ひきこもるという癖を持つ人

2011年09月24日

 ひきこもり界の論調をみると、一般的に、「ひきこもり」は状態像とされています。
ひきこもり状態にあるということからだそうです。

 この、状態像という考え方から、

ひきこもり状態に陥った。
ひきこもり状態から脱出した。
ひきこもり状態の子どもを抱える親。

などという言い方がされます。

 ホントに、なにか病気にかかった、または不慮の悪いことが降りかかった。
みたいなニュアンスで語られています。

 また、ひきこもり状態になる前の性格傾向として、
おとなしい、控えめ、物静か、まじめ、ひとりでコツコツやる、などが挙げられます。
 こんな性格だから、ひきこもりという状態に陥りやすい傾向があるようだ。

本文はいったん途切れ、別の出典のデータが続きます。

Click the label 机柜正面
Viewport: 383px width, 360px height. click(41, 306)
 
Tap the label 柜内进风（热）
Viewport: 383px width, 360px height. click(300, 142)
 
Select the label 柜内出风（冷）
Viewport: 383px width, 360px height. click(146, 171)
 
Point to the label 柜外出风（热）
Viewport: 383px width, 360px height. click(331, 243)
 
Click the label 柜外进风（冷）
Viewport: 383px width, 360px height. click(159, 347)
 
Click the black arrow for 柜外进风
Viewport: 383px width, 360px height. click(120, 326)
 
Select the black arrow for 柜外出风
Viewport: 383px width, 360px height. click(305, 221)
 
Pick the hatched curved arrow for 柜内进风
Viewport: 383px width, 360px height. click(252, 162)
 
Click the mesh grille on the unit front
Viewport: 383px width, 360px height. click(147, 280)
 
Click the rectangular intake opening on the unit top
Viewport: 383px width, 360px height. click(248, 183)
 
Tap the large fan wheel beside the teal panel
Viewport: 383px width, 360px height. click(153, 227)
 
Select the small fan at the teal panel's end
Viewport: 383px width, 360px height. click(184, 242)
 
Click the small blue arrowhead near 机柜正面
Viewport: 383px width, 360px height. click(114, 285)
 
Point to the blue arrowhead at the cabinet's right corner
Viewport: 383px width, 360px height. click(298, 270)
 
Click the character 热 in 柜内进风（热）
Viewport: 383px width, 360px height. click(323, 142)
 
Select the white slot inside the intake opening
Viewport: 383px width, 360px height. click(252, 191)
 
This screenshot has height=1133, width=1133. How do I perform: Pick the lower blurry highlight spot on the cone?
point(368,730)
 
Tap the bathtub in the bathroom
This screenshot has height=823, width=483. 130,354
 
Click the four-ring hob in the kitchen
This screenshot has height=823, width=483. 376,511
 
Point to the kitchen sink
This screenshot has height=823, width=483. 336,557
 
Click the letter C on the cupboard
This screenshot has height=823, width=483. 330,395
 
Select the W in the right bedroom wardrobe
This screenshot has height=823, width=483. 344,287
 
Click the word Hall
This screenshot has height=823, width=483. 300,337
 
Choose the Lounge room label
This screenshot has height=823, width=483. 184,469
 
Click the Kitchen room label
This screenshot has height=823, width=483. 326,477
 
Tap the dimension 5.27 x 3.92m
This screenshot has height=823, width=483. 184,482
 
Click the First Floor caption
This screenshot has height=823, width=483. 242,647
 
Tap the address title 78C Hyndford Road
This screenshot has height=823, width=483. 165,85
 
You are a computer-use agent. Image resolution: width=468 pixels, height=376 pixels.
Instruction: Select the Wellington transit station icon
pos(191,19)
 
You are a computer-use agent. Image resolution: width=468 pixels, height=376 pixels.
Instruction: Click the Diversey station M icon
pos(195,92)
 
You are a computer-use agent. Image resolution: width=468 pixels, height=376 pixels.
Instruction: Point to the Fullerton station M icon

という文脈で語られます。

 私は自分の経験上、この考えになじみません。
もっと主体的だったように思えるからです。

だからこれらを一歩踏み込んで考えます。

おとなしく、一歩引いた友だちづきあいする。
控えめな、自己主張をする。
まじめに、物事に取り組む。
ひとりでコツコツと、仕事をする。

 つまり、○○な性格傾向だから、△△な風に社会参画していたと捉えるのです。
事実そうなんです。

それは、万事控えめで人を思いやる心根にもとづいて行動していたとも言えます。

だから…、
ちょっと変な物言いになりますが、

社会から、ひく、こもるという行動を取ることによって、社会参画していると考えます。

 社会で生きていくために、社会からこもるのです。
他人に迷惑をかけないために、自分自身が害を被らないために、社会から身を引くのですね。

 身を引いて生きるのです。
このまま静かに生をまっとうしようと考えているのかもしれません。

このようなことを総じて、
私は、私たちは、こもるという行動をとる癖があると考えています。

ですから私は、いわゆる「ひきこもり状態にある人」を、「こもる人」と表現しています。

私にとって、ひきこもり状態にある人は、こもり続けている人なのです。